Records for this exercise:
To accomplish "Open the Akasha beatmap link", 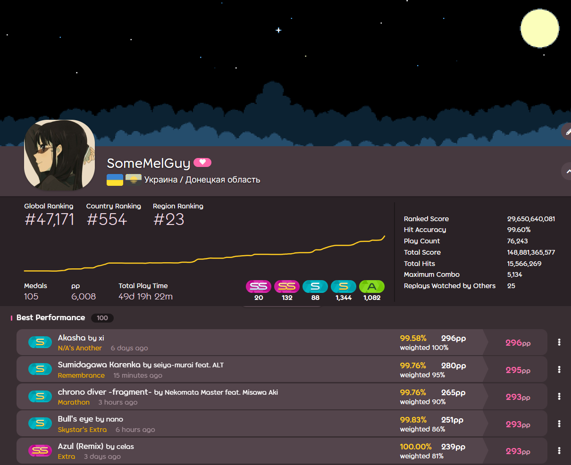I will 72,338.
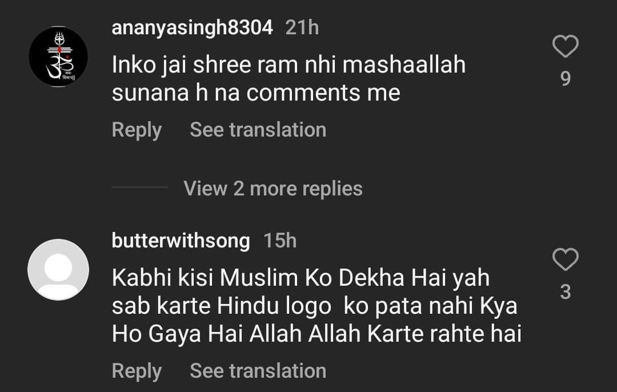Viewport: 617px width, 392px height.
Task: Click the 21h timestamp
Action: 302,27
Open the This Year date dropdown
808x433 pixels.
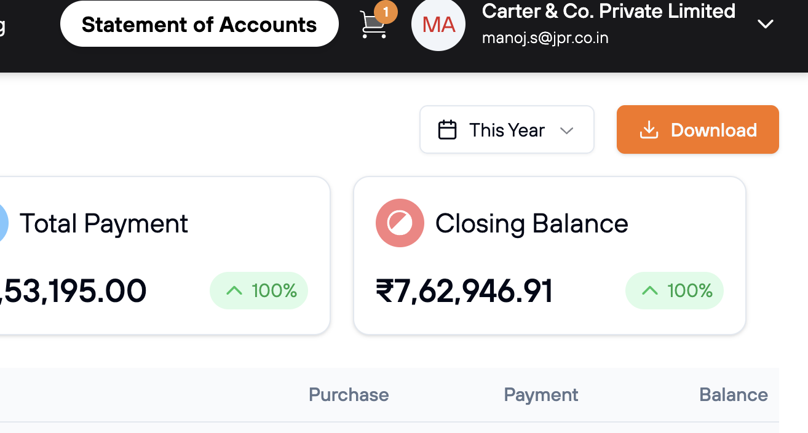coord(507,130)
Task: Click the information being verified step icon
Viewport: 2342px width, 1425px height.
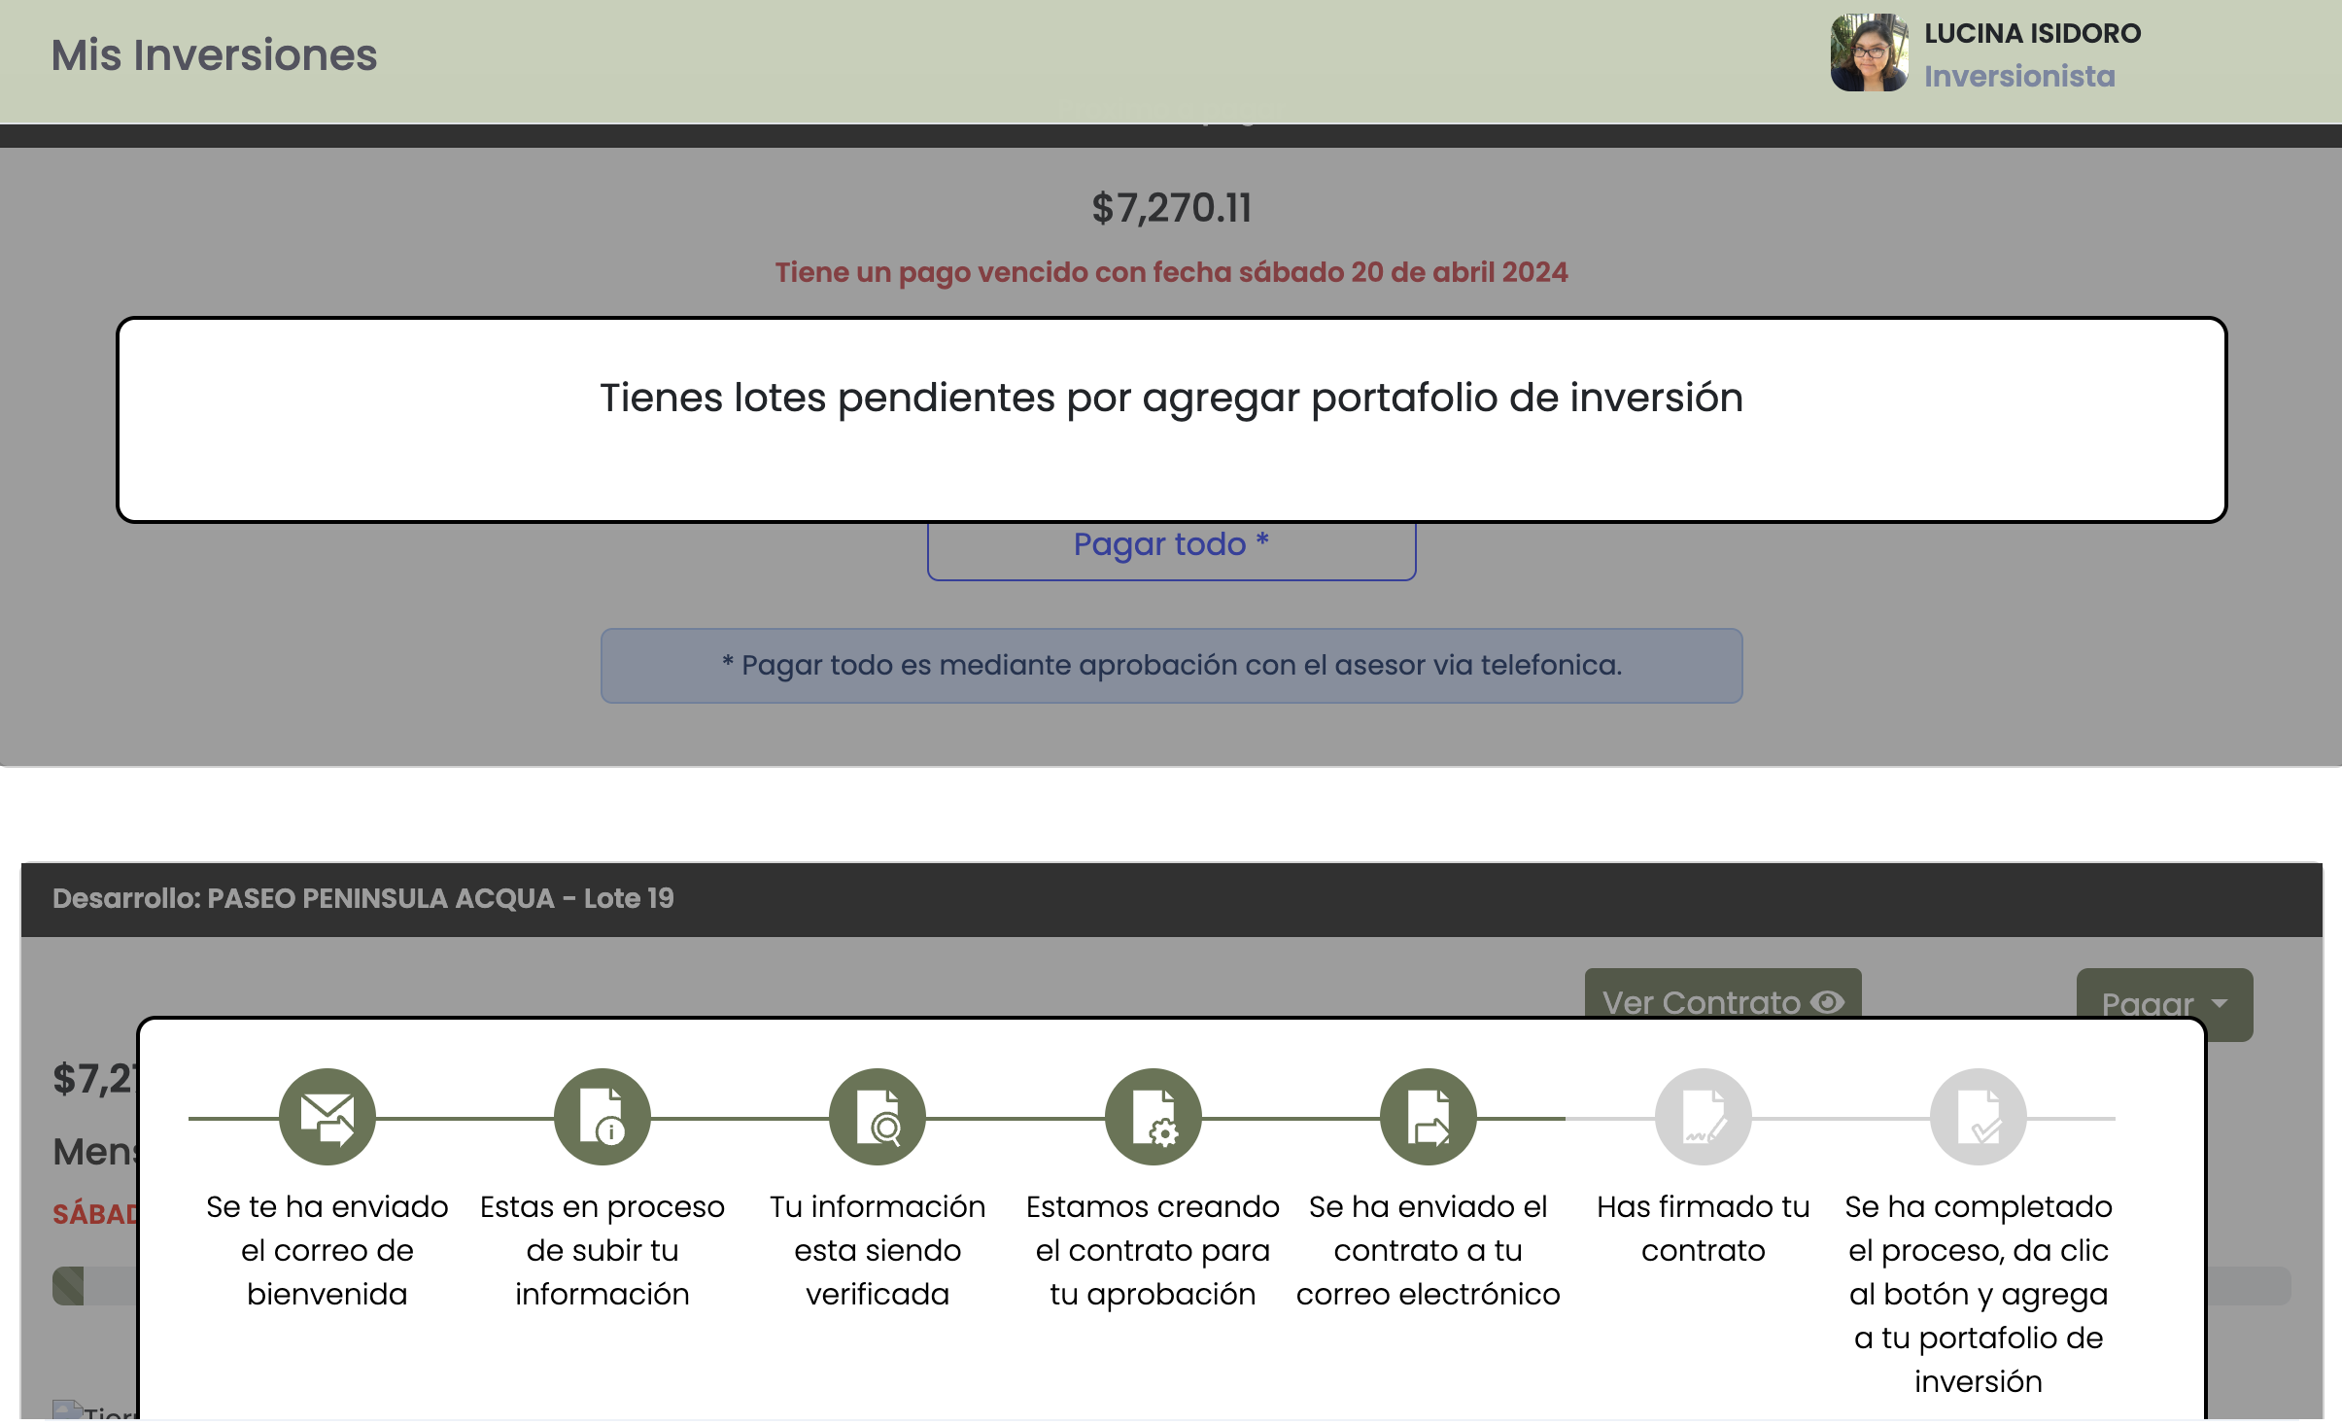Action: [877, 1116]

Instructions for the task: Recast the listing as a Markdown table with the columns Row and Listing line. Start with the line containing "Task: Click the information" and continue through the end of the listing, leaving out blank lines and pictures.

Response to the task:
| Row | Listing line |
|---|---|
| 1 | Task: Click the information being verified step icon |
| 2 | Viewport: 2342px width, 1425px height. |
| 3 | Action: [877, 1116] |